The breeze gained form, female in height and length of limb, but made from the dust until refinement gave it the appearance of linen and skin. She approached with an easy smile and wide eyes towards Lilith.
‘You’ve wandered far, haven’t you?’ she said.
Lilith was exhausted, tasting dust and grit on her lips and tongue and still disorientated from the rush of time passing faster than she could walk. She nodded as the woman slipped an arm around her waist. The dust-flesh was warm to the touch, and all the more a surprise for it having been the first time anyone had touched her with kindness since her creation. Adam’s playfulness had been a prelude to blunt appetite. The animals had been kind, but then they were created to perform a particular role, as she had. Lilith leaned on the woman as they walked from the rapid loop of time, into a cleft set into the stone, wreathed by cool shadows which swallowed them up as they limped inside.
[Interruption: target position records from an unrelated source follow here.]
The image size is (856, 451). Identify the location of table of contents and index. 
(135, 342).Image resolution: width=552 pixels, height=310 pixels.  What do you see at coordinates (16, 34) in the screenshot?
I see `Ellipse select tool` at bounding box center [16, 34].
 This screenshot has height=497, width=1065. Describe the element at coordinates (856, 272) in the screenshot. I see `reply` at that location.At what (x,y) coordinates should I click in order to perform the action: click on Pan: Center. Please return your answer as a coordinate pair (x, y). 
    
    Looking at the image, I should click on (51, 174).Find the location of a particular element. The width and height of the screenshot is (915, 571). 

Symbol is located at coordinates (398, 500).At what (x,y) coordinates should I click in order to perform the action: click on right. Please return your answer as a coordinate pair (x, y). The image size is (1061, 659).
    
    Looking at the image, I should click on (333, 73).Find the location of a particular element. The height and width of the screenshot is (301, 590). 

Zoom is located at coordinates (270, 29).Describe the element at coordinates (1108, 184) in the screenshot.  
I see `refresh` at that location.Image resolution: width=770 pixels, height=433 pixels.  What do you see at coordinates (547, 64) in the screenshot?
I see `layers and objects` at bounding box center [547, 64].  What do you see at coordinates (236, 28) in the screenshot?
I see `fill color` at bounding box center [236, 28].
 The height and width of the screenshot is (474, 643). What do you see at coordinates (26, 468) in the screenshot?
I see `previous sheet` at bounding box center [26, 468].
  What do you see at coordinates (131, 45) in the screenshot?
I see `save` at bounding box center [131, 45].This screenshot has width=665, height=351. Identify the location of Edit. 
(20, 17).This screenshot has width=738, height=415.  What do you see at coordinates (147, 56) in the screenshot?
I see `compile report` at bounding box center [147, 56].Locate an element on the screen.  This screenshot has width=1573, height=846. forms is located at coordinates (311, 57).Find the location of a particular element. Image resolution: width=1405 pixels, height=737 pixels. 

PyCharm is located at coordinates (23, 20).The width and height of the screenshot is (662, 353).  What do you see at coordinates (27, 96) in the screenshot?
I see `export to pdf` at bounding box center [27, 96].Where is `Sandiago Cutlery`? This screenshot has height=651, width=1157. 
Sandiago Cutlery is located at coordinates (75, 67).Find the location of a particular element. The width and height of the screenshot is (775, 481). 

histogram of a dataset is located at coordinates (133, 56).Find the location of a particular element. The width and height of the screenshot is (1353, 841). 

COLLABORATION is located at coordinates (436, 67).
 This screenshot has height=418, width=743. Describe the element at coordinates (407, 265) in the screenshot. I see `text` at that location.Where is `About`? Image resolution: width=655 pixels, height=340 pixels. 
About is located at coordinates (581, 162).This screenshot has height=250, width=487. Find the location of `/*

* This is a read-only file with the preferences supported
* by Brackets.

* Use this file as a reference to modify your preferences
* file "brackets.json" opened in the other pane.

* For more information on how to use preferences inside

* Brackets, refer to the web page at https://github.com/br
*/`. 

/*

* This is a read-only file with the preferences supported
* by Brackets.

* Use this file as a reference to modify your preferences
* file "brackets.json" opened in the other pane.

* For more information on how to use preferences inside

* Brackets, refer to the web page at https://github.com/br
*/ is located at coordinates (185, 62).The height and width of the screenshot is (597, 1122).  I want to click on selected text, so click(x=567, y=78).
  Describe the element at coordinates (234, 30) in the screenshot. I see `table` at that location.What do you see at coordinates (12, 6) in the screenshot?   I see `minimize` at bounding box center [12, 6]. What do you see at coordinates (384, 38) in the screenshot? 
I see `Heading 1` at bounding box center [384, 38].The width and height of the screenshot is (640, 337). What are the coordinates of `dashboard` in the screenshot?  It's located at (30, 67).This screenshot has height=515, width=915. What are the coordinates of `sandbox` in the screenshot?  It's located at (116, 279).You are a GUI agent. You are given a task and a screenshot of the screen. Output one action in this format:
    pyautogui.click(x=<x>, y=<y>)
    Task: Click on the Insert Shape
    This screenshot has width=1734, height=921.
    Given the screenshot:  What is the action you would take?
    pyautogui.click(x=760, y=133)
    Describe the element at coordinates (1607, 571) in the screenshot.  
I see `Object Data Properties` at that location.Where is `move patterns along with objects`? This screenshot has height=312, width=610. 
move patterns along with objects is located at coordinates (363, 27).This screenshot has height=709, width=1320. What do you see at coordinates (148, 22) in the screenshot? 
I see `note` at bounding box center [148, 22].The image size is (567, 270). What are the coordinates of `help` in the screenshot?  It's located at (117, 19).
‘Where are we?’ Lilith said.
The woman sighed as she shifted to accommodate Lilith’s burden.
‘These places have no names,’ she said.
‘All places have names. I came from Eden,’ Lilith said.
The woman gave a mirthless chuckle and shook her head.
‘There were other Edens, Lilith,’ she said.
Lilith turned and looked at her companion. The appearance of hair and skin was not perfect at this proximity. A degree of sculpture, perfect in design and execution, had been applied to the work at hand, and it was smoothed enough to give the solid curve of forehead and unlined skin.
‘Other Liliths?’ Lilith said.
A Lilith made of dust and wind. Adams carved from stone or wood. The possibility of earlier drafts unsettled Lilith as she drew away, enlivened by the awful ideas which danced behind her eyes.
‘You are the only Lilith,’ the woman said.
Lilith gazed at her.
‘How do you know?’ Lilith said.
The woman smiled, as dust burst from the corners of her mouth with the effort.
‘I have seen no one else pass by this way for a long time, and none who look like you,’ she said.